EV owners will also soon lose the £350 grant under the Electric Vehicle Homecharge Scheme, which ends in April and will see those who want to install a charger at their home having to pay all of the costs.

Speaking about the rising costs of owning an EV, Mike Hawes, Chief Executive of the Society of Motor Manufacturers and Traders said: “Electric vehicle take-up is surging, thanks to an ever-growing model range and compelling offers, such that we expect almost one in four new cars registered this year to have a plug.
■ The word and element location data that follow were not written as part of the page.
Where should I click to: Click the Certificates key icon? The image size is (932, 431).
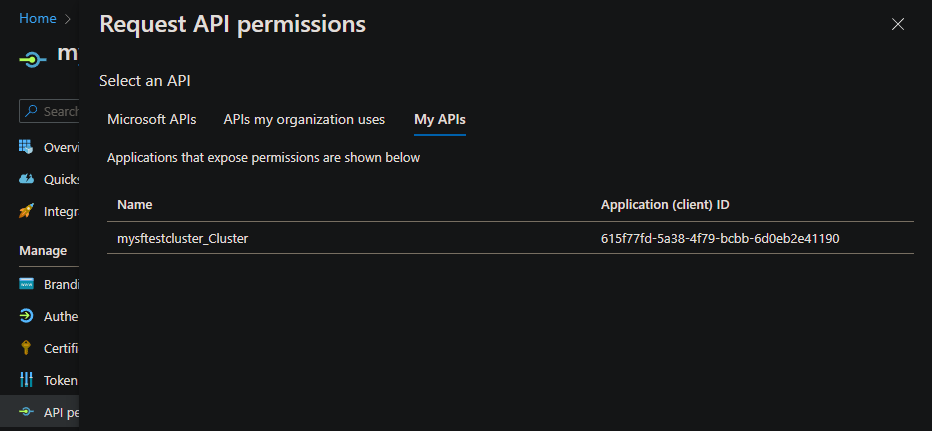pos(27,348)
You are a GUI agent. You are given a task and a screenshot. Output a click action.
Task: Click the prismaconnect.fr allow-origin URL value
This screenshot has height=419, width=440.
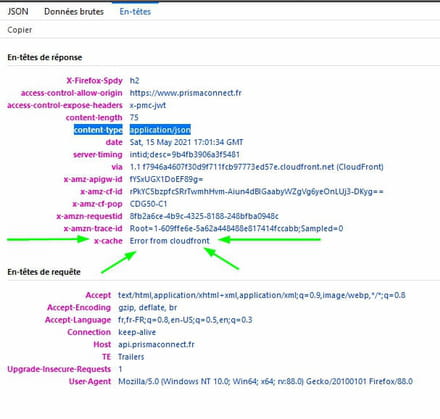click(x=186, y=93)
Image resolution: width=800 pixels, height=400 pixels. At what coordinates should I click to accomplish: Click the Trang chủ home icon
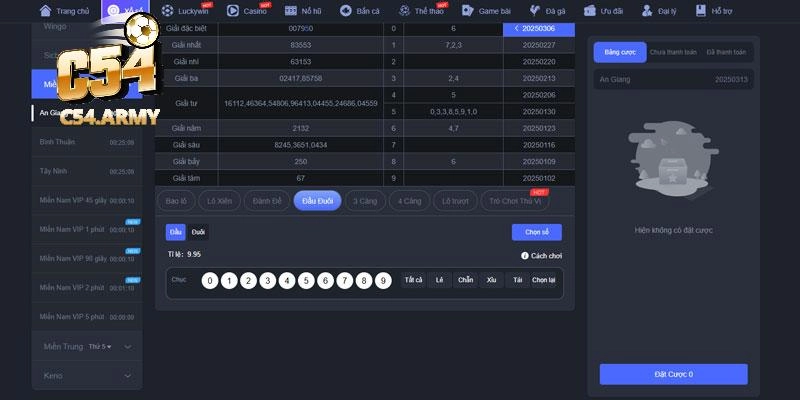46,10
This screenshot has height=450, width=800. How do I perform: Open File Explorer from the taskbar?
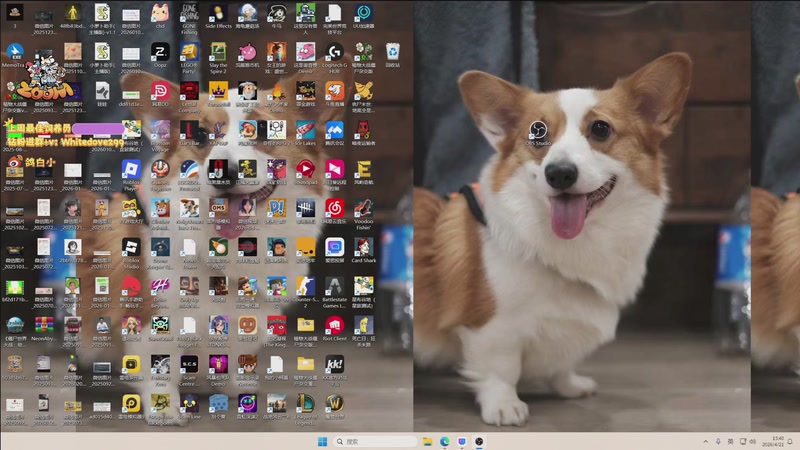[x=427, y=441]
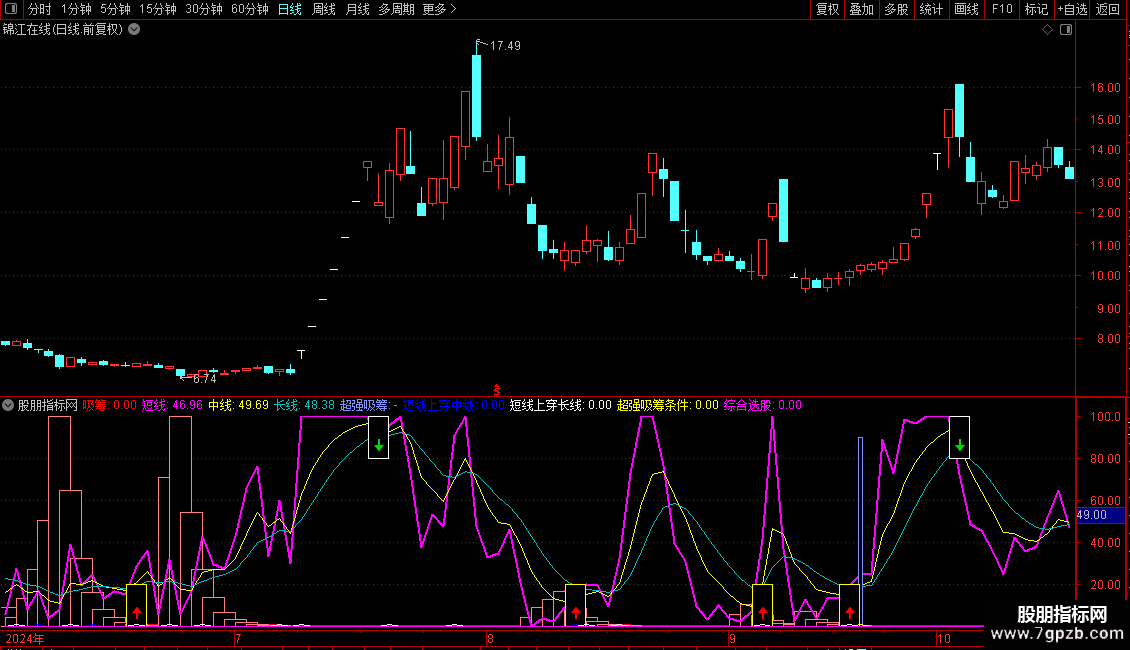Expand the 更多 periods menu

pyautogui.click(x=439, y=9)
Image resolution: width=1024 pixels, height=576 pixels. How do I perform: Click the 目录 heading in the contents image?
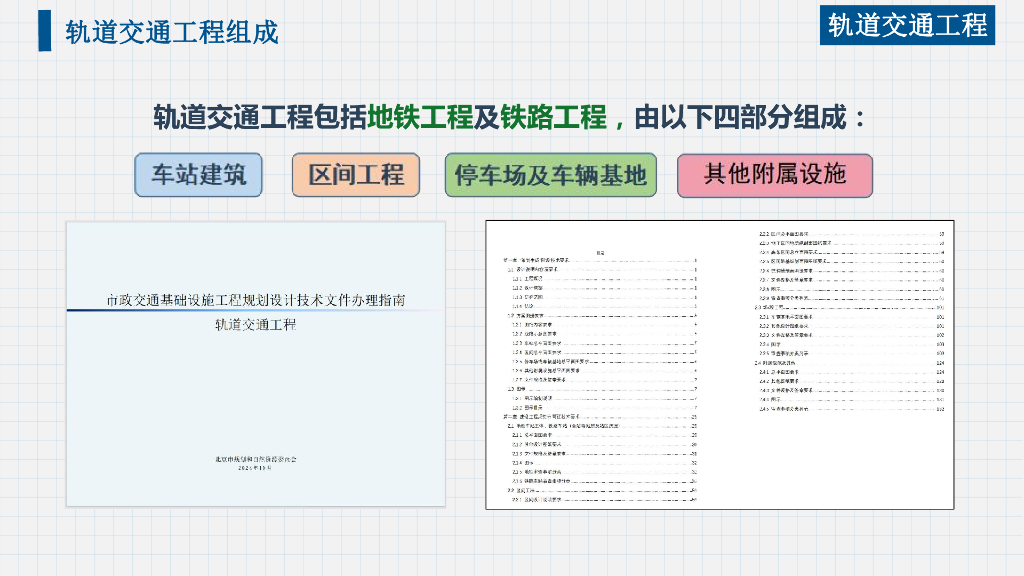[600, 253]
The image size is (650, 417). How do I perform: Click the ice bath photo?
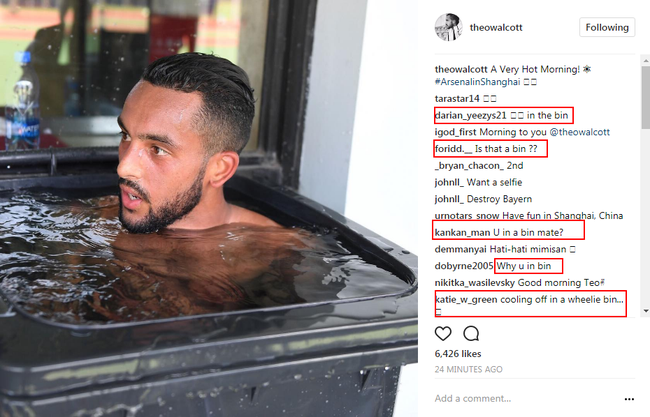click(209, 208)
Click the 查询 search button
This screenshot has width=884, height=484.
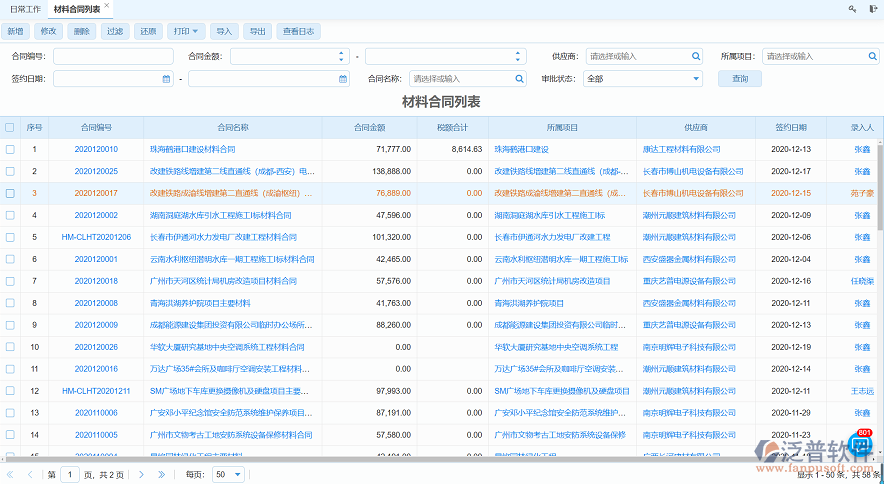[739, 78]
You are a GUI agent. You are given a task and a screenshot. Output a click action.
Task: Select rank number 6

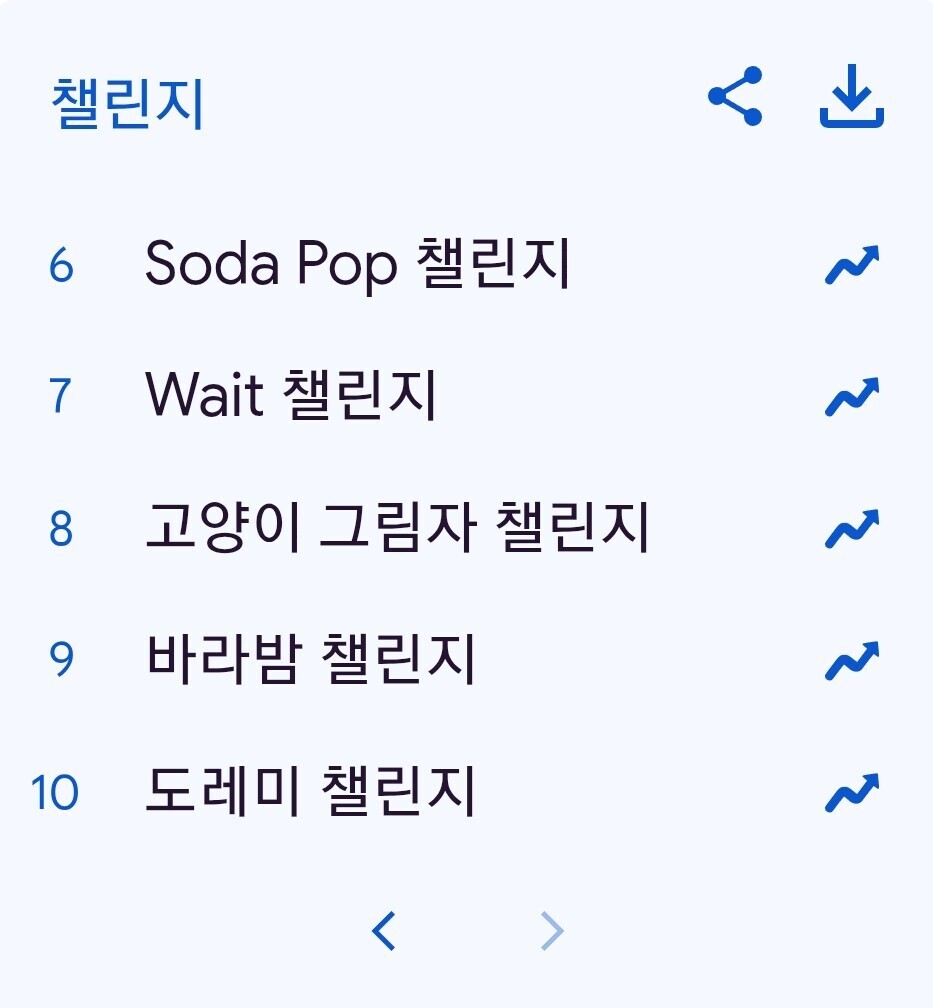61,265
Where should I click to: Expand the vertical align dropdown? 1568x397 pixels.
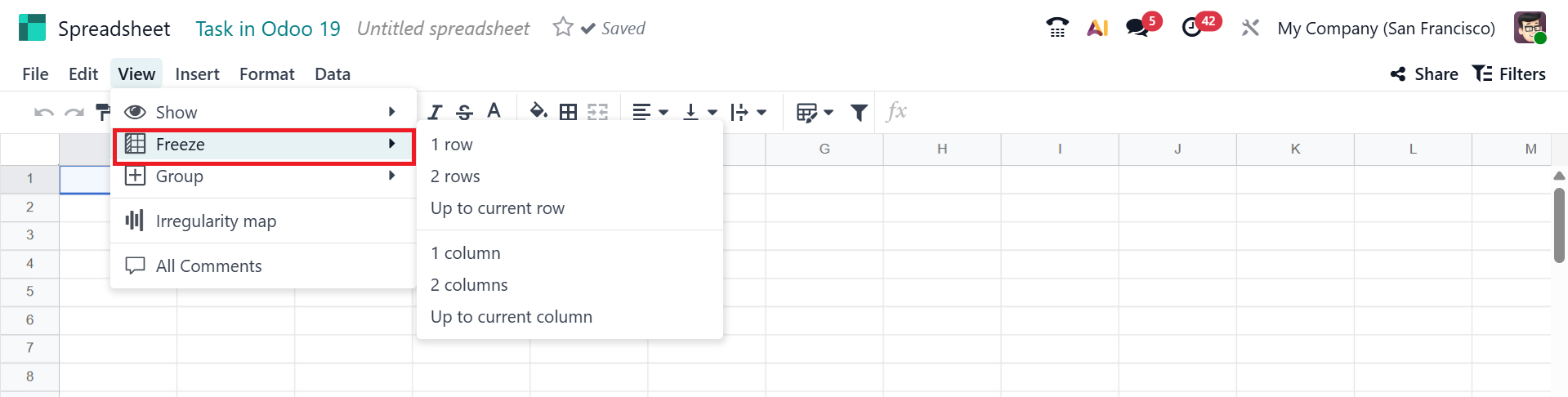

Government and society ambitions, however, are even higher and we have to accelerate if we are to meet our net zero goals. 

“Government can help by continuing to provide incentives that help all drivers make the switch, and investing in infrastructure so recharging is actually easier that refuelling. 

“With energy prices increasing, the role of such measures are even more critical, so we should be looking at every way to ease the burden of increasing costs or risk stalling take-up at the worst possible time.”